ECG Patch Technology, A Flash in the Pan?
A truer statement was never made that more data is always better than less data. Longer tests provide better results. Patch companies always promote this as a reason to go with their 14 day monitoring patch over 24 hour Holter monitoring. We completely agree that a longer test duration can yield more results, but are you actually getting better results? Is the amount of data you receive truly more? In this article, we will look at some of the serious problems surrounding ECG Patch technology, including incomplete ECG, skin irritation, partial result reporting and little physician reimbursement.
Patch technology took the industry in stride when it was first released. Many doctors were on board for quick ECG monitoring. Throw a patch on a patient, send them out the door, and they come back with ECG results. Easy. Granted, any removal of the patch disrupts the test, the patient has to wear the patch for up to 14 days straight, and results take almost a month to receive, but it’s “easy”. However, just because it’s easy, does it yield better results?
Incomplete ECG
Patch technology gained popularity upon its launch in that it seemed easy to use, for both patient and clinical staff–it’s a ”lick and stick”. The patient is sent out the door with the patch and is monitored discreetly over 14 days. But there are a few things the patch companies don’t want you to know. The first and key issue is that the patch provides only a partial augmented image of the patient’s ECG. Imagine looking out the window through partially closed blinds. That picture that you see will be incomplete. If you are looking at beautiful scenery, that can be merely an irritation, however, if you are looking at an incomplete picture of a patient’s ECG? That can be a serious problem when making a diagnosis.
The first and key issue is that the patch provides only a partial augmented image of the patient’s ECG.

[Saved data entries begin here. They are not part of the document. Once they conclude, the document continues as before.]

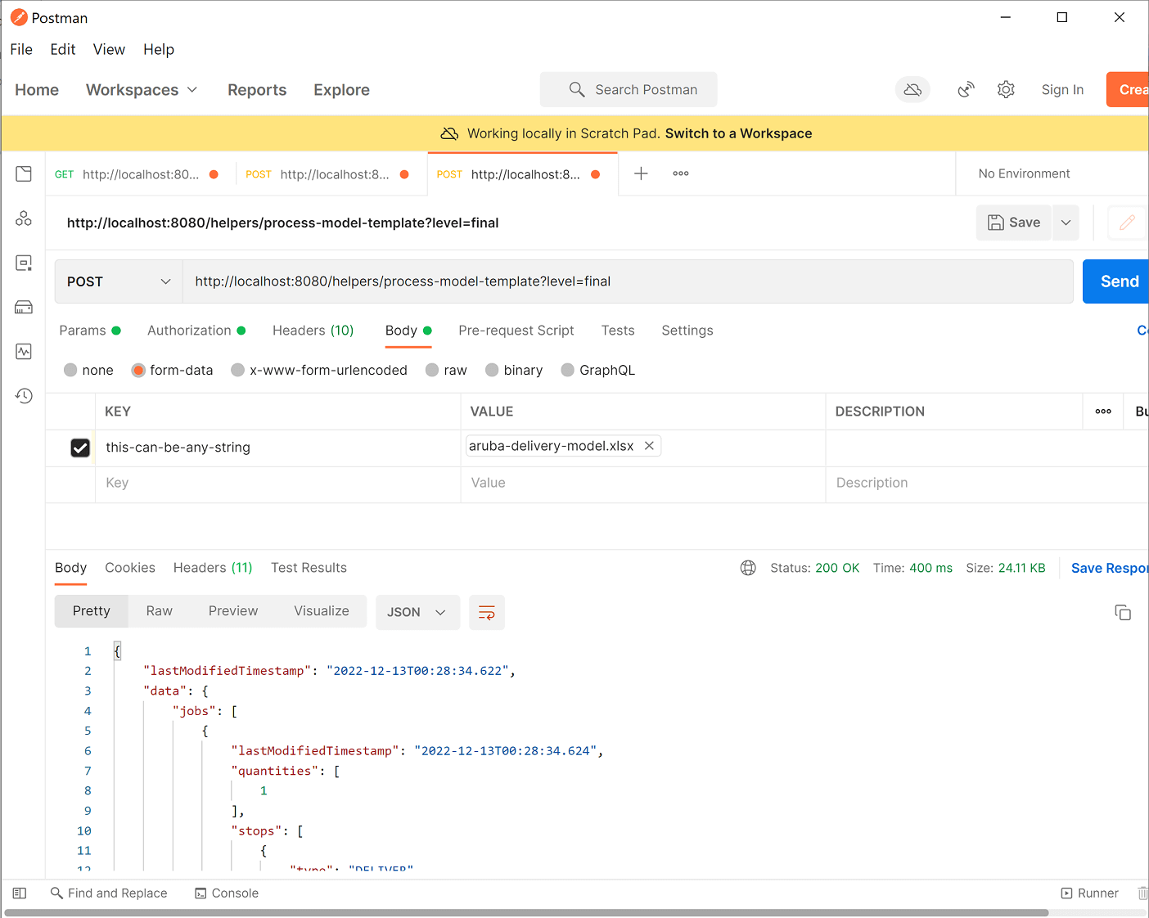Open the History sidebar icon
1149x918 pixels.
point(24,396)
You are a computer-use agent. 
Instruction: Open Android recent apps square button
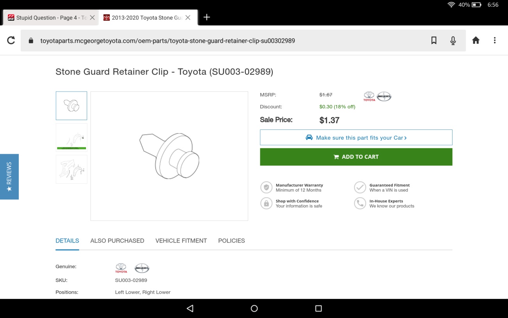coord(318,309)
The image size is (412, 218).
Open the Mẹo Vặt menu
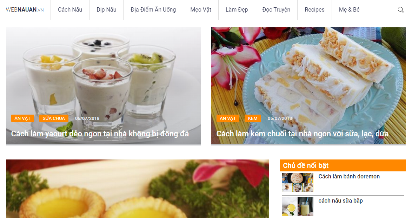pos(201,10)
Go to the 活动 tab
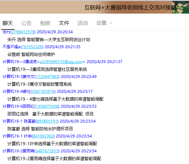 pos(83,23)
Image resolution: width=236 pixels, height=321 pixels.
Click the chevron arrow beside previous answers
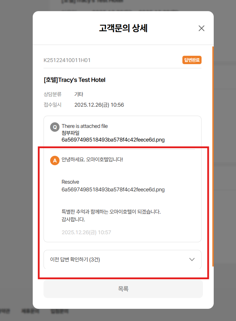(191, 259)
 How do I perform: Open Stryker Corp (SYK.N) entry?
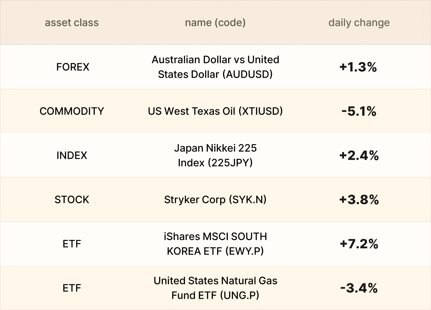(x=215, y=200)
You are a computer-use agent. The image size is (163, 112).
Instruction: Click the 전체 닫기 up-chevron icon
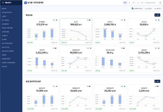[155, 8]

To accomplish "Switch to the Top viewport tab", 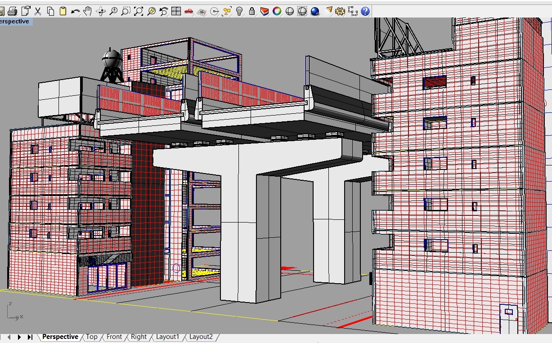I will tap(92, 337).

More data is always better than less data. We agree this is absolutely correct. But with long term patch technology, the net gain is not more data. The algorithm reduces what it thinks is redundant data. Every significant change in waveform is very significant and specific in the eye of a specialist.
An Auto Analysis
True, you have 7-14 days that the patch monitors, but do you see all of the data? The truth is that patch technology relies on algorithms, recording only pieces of your patient’s arrhythmias. The algorithm takes the ECG in pieces, separating it into sections as it records. When an arrhythmia occurs, the algorithm pieces the ECG back together at very low resolution in an attempt to provide a glimpse of what the algorithm caught. Imagine the errors that occur if you are depending on an AI/templating software. Auto analysis, done by an algorithm, and not the cardiologist, is incomparable to original, unfiltered ECG. You can’t make life and death decisions off of this “doc-in-the-box” technology. It is essential for the physician to see every raw, unfiltered beat in context. If your patch company isn’t giving you full disclosure, how do you know they didn’t miss something?

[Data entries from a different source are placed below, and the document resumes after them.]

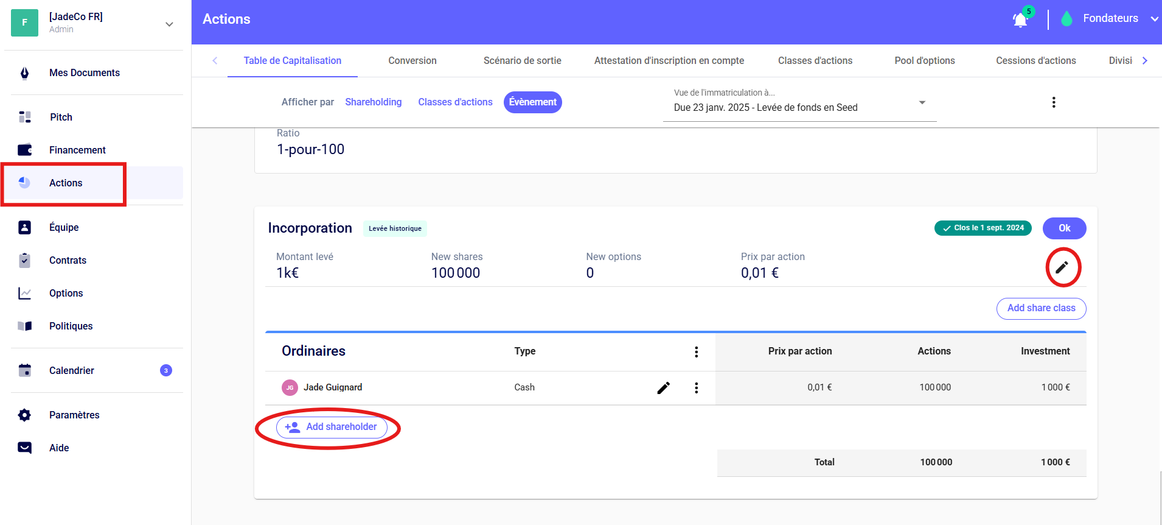This screenshot has height=525, width=1162.
Task: Open Mes Documents from the sidebar
Action: click(84, 72)
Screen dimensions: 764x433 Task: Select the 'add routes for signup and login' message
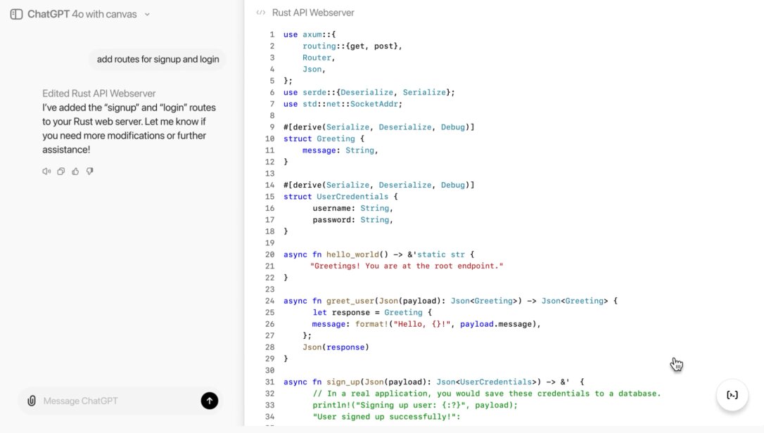(x=158, y=59)
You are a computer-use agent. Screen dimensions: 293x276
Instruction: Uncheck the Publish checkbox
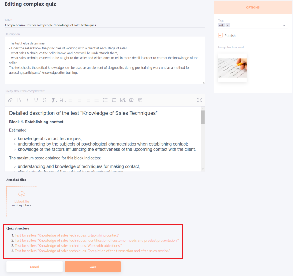(x=220, y=35)
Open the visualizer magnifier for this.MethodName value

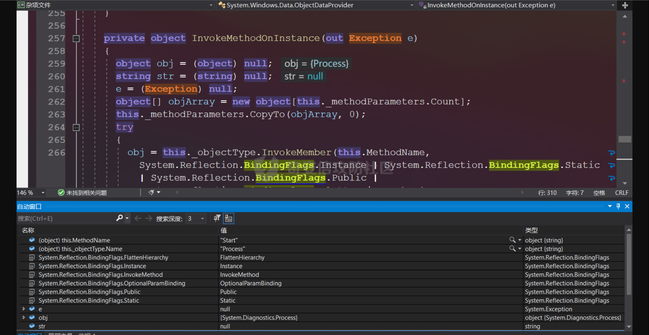[x=512, y=240]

You can’t make life and death decisions off of this “doc-in-the-box” technology. It is essential for the physician to see every raw, unfiltered beat in context.
Skin Irritation
Another issue of patch technology is that the results are not received for a long time after the test is started (>30 days). The patient leaves the office with the patch attached to their skin, unable to move it for 3-14 days. If the patch is irritating the skin, the patient cannot do anything about it without disruption. The device must remain attached to the body or it disrupts the test. When the patient returns, the patch is sent off to be read, a process that can take up to 30 days. Upon completion, the results sent back to the physician are only glimpses of the waveform and very little surrounding ECG.

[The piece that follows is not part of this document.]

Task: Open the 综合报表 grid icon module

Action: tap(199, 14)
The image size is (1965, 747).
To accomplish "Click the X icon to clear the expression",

Low Physician Reimbursement
At the beginning of 2021, CMS.gov drastically lowered the reimbursement for long term ECG Patch technology. Before this pricing adjustment, patch companies were bringing in much higher reimbursements for long term ECG testing. Reps would drop off devices at no charge, only to collect the lion’s portion of the reimbursement (technical code) leaving their clients with a much lower interpretive reimbursement ($25). Patient’s healthcare should not revolve around reimbursements. However, there is something not quite right about a hard working doctor getting the short end of the stick when the reimbursement structure isn’t balanced.
Patch technology is marketed as an easy, patient-compliant device, but the truth is that not only is the test flawed, it is also more costly than its counterpart, a traditional Holter. Quick and easy sounds like a favorable option, however, is it the truly better one for you and your patients?